What do you attribute your success to?

I think there has been a lot of hard work and in the right direction. And for the right direction, there were people to give able guidance. There were lots and lots of people who helped me — helped with funds to go out and train, helped me with their tips whenever possible, helped me with various advices that one needed for matters of life. It is all a culmination of everything, a culmination of God's wish and lots of people who helped me do this.

Would you like to name some people responsible for your success?

It's nice to know that I have a long list of people who have been very, very positive. I don't even want to leave out people who I have been with for just one minute, but in that one minute they have shown a very positive attitude and helped me. These people are there in the [sports] ministry, these people are there in the Sports Authority, these people are there in the [shooting] federation. Then there are my friends, people who call me and give me support when I am down, and say: 'Don't worry, you can do it'. There are lots of people and I am so happy that there are lots of positive people around.

With one round to go and just one point ahead, you needed to get both your shots right. What were your thoughts then? Were you under any kind of pressure?

I had put all pressures aside and I was absolutely focused on the target. I could see nothing else but the target.

Your impressions on Sheikh Ahmed al-Maktoum of the United Arab Emirates, the gold medallist?

Al-Maktoum had stolen the day. He has been a fantastic shooter today. Everyone has his day and today was his day; he was absolutely unbeatable. I told him that for him it was like playing a game with us; he just laughed it off. We all know that everyone has his day. There are some times when somebody else is shooting well and others are struggling. But I am happy I could struggle and come up, because there was a time when I thought I had lost it.

Al-Maktoum had it very easy, but, of course, he must have put in a lot of hard work, but, as of date, I had to put in the hard work.

Baljit Singh Sethi, secretary general of the National Rifle Association of India, said that you were feeling confident yesterday. Even your wife said you sounded relaxed when you spoke to her yesterday. What was your general preparation in the last few days?

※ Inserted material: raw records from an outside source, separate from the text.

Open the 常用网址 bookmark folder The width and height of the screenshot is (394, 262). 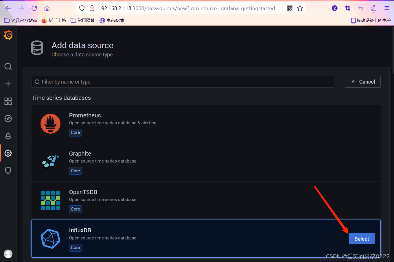[82, 20]
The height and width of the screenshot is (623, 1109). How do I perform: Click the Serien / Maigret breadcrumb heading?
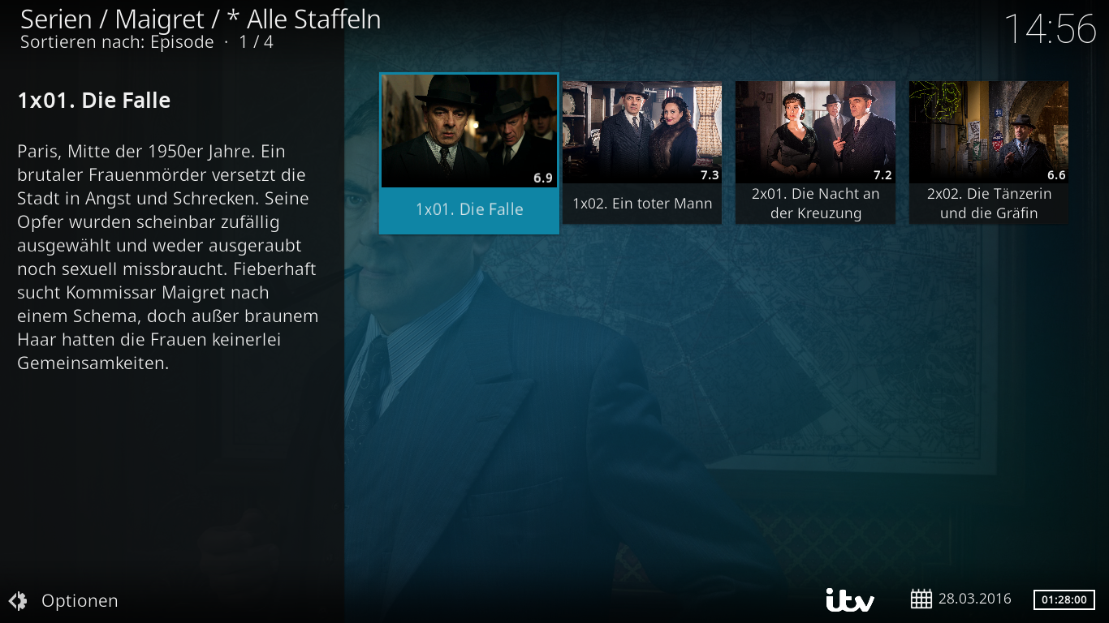(201, 19)
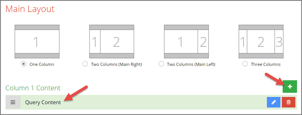Click section 3 of the Three Columns diagram

279,41
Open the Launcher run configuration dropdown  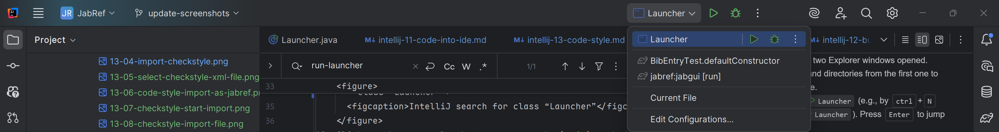[x=664, y=13]
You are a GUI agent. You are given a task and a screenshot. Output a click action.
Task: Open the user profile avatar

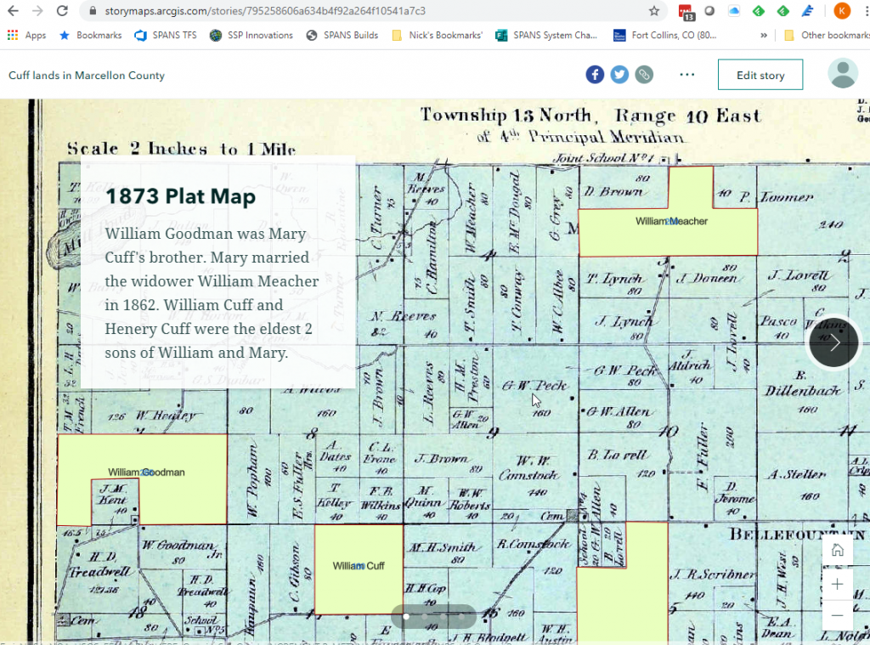pos(843,74)
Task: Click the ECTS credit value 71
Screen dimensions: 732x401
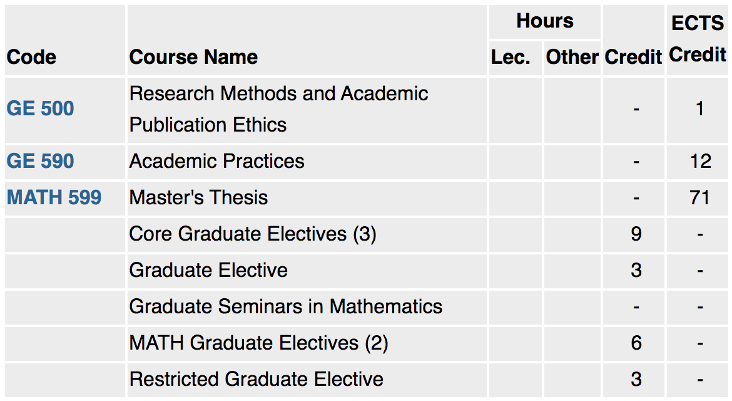Action: pos(700,198)
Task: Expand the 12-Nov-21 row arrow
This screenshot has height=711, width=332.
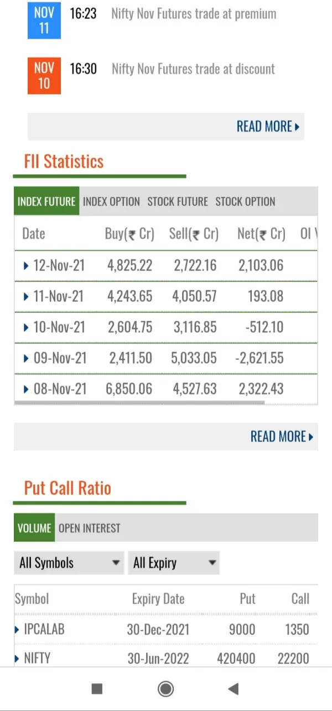Action: pos(26,266)
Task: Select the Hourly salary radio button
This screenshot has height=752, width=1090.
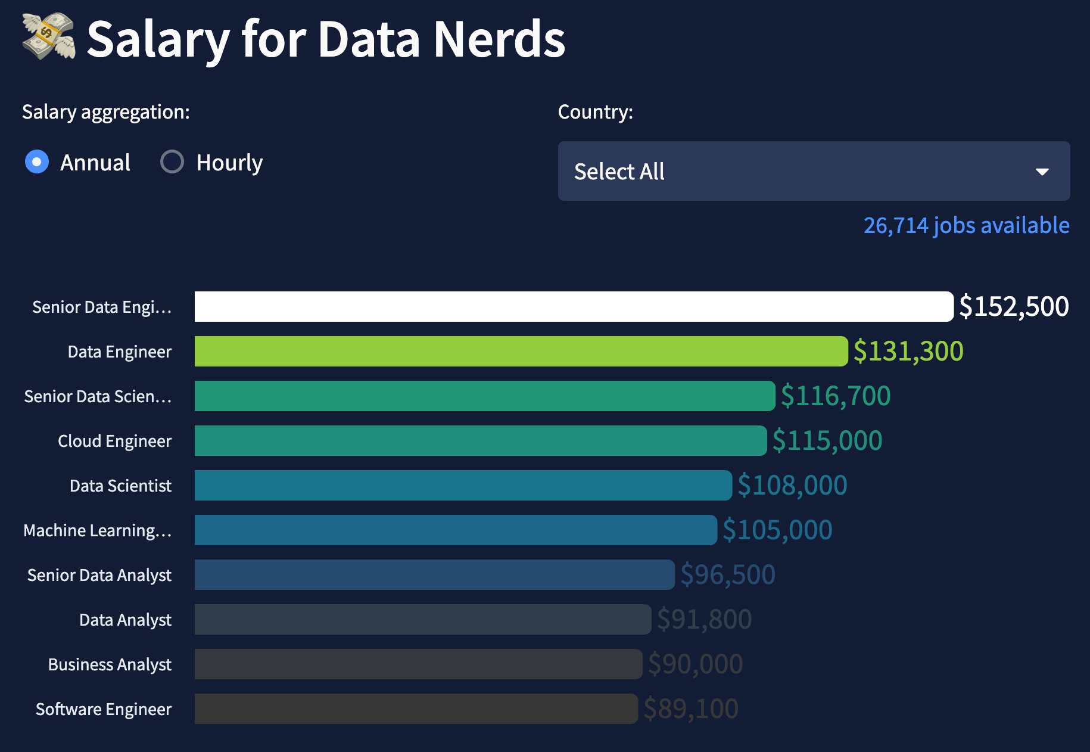Action: point(172,162)
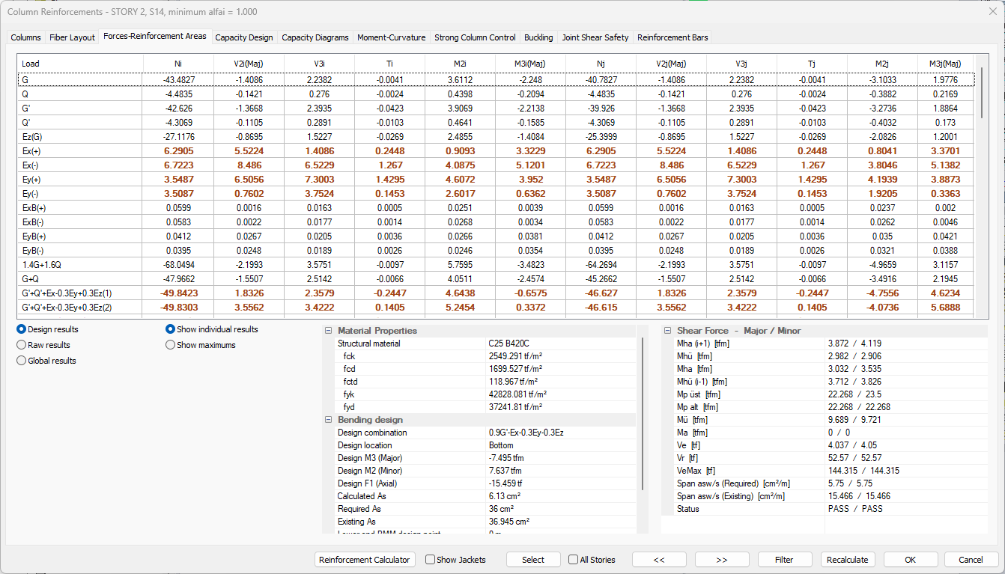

There is a mix of everything. There has to be a balance. If you just think about the event, then you will get burned out, and if you don't think about it at all, and you are just enjoying yourself, then you tend to lose focus. There has to be a healthy mix of both these things. As a result, yesterday I was a mix of both these. Whenever I felt that I was getting a little too anxious, I would relax, crack a joke, talk to somebody, and generally make the environment a little lighter for myself. But whenever I thought that I needed to focus, I would sit back, close my eyes, and think of the target, of how I would do, how my emotions would be, what is my game plan for the match, and everything. It is a mix of both.

Randhir Singh represented the country for 31 years in shooting. He also won a gold medal in the 1978 Asian Games? Did he pass on any useful tips?

He is a very busy man and he is very occupied with his various duties here with the International Olympic Committee and the other Olympic organisations like the Asian and the international associations. So, one hardly gets time to meet him. Of course, I would love to sit and talk to him, maybe after this. Once we finish off with this, we will sit down and have dinner together, talk about and learn something from him.

Did you call home and speak to your family? How are they feeling?

I haven't been able to speak to my wife, but I spoke to my father and he is very happy. I am feeling so good that I have been able to make him proud of me.